Cpu traps / segfault

Since a few days ago our central netdata metrics collector have started to cause cpu traps. It runs as a docker container.

The host syslog error message is:

Jun 9 06:29:59 netdata01 kernel: [156866.969743] traps: WEB_SERVER[stat[24373] general protection ip:7fe2b2ff22d9 sp:7fe2b03c8878 error:0 in ld-musl-x86_64.so.1[7fe2b2feb000+47000]

The error happens approximately every 7 minute. Sometimes every 1 min. And sometimes as long as 12 minutes in between crashed.

I have tried version 1.26.0, 1.30.1 and 1.31.0 and each have precisely same error.

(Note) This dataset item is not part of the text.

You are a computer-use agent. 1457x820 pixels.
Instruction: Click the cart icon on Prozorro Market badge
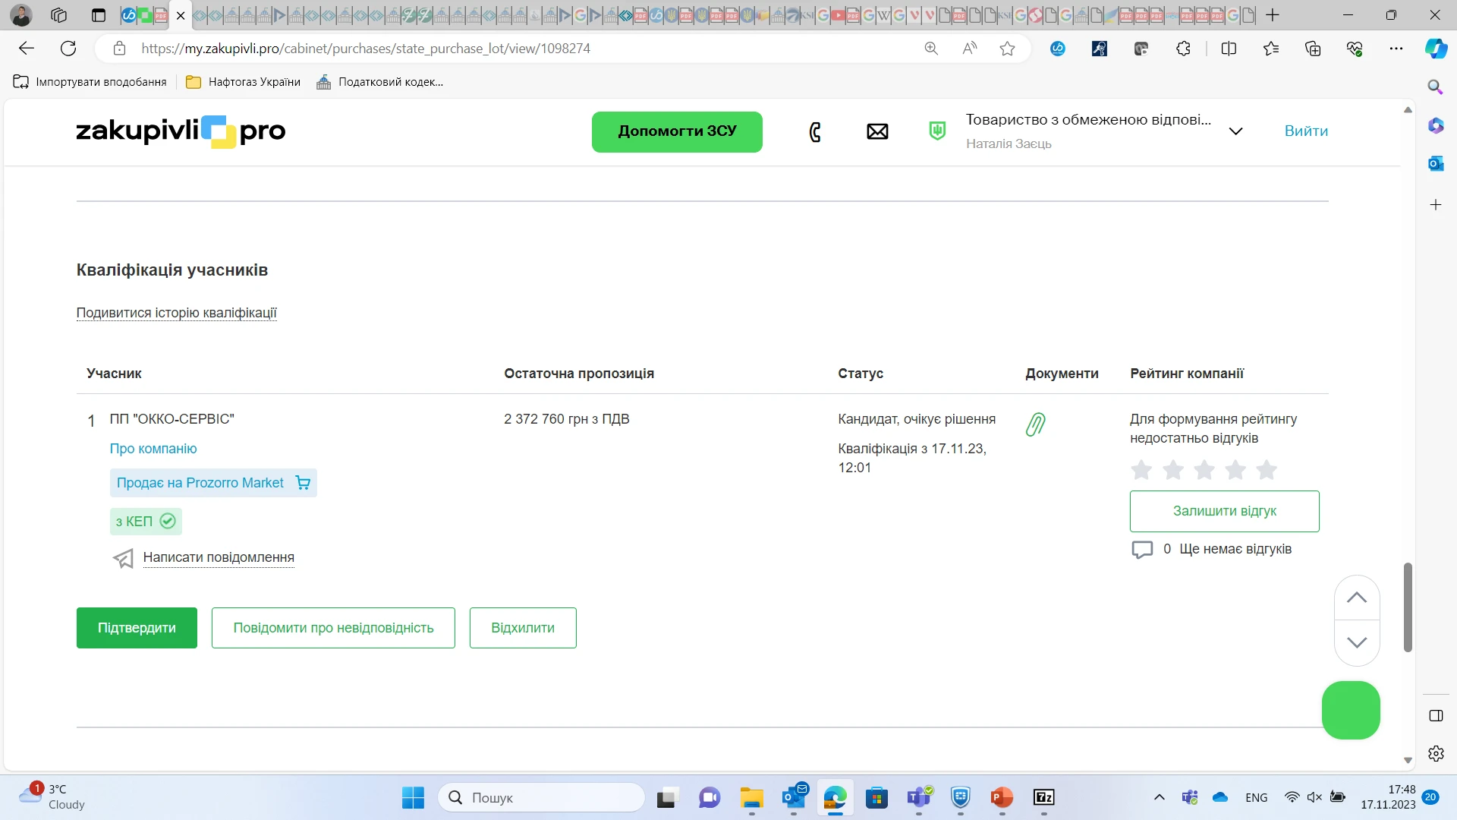[x=303, y=483]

When running as a native systemd application directly on host Ubuntu, the error message in syslog is:

Jun 10 08:53:54 netdata01 kernel: [62290.509176] WEB_SERVER[stat[23533]: segfault at 55570589ba34 ip 000055570589ba34 sp 00007f9ca5486290 error 15

In both cases no crashdump information is available in apport. Just messages list this:

ERROR: apport (pid 26217) Wed Jun 9 06:29:59 2021: host pid 24140 crashed in a container without apport support
ERROR: apport (pid 24822) Thu Jun 10 08:53:54 2021: host pid 23366 crashed in a separate mount namespace, ignoring

The Ubuntu host is a VM running on vmware. I have tried to migrate the VM to different physical hardware, and the errors persist regardless of underlying hardware.

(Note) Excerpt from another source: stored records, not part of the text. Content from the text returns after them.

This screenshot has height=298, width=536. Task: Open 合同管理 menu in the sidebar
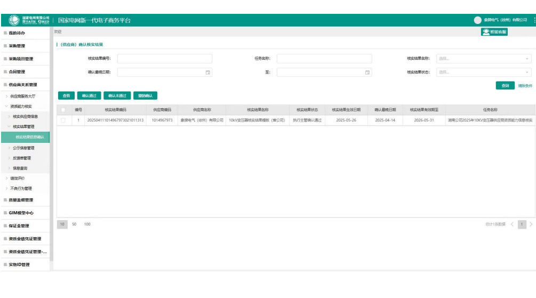coord(17,71)
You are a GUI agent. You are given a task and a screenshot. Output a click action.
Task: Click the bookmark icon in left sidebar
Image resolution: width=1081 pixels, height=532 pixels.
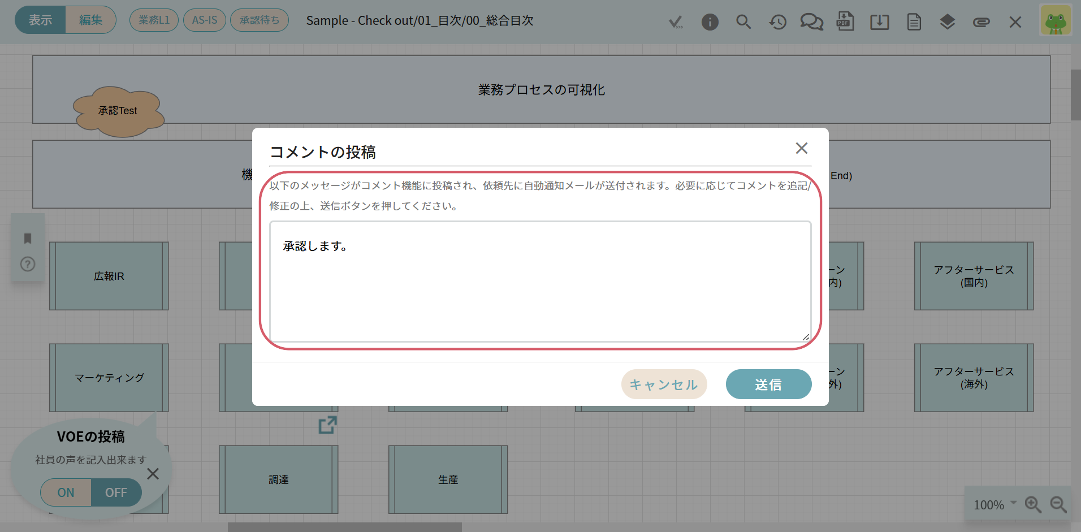pyautogui.click(x=28, y=239)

What can I do to identify cause?
Any suggestions for workaround?

1 Like

Hi @sdo and welcome back!

I have contacted our engineers and we will see this shortly. It sounds indeed disturbing. We are sorry that you experience this.

We will get it resolved :muscle:

Hi @sdo, thanks for reporting this!

I have a couple questions mostly meant to understand a little bit better what your setup looks like:

  • Which installation method did you use to install Netdata?
  • What is the output of cat /etc/lsb-release /etc/os-release and netdata -W buildinfo?
  • Is it possible to provide the contents of netdata’s error.log?

Finally, there was a similar issue opened on Github a while ago. It might be worthwhile to follow the steps mentioned in that issue to rule out this one being a duplicate.

1 Like

Hi @sdo,

I’m curious if there’s any update on this issue. Is the Netdata agent still crashing or did you manage to fix the problem in some other way?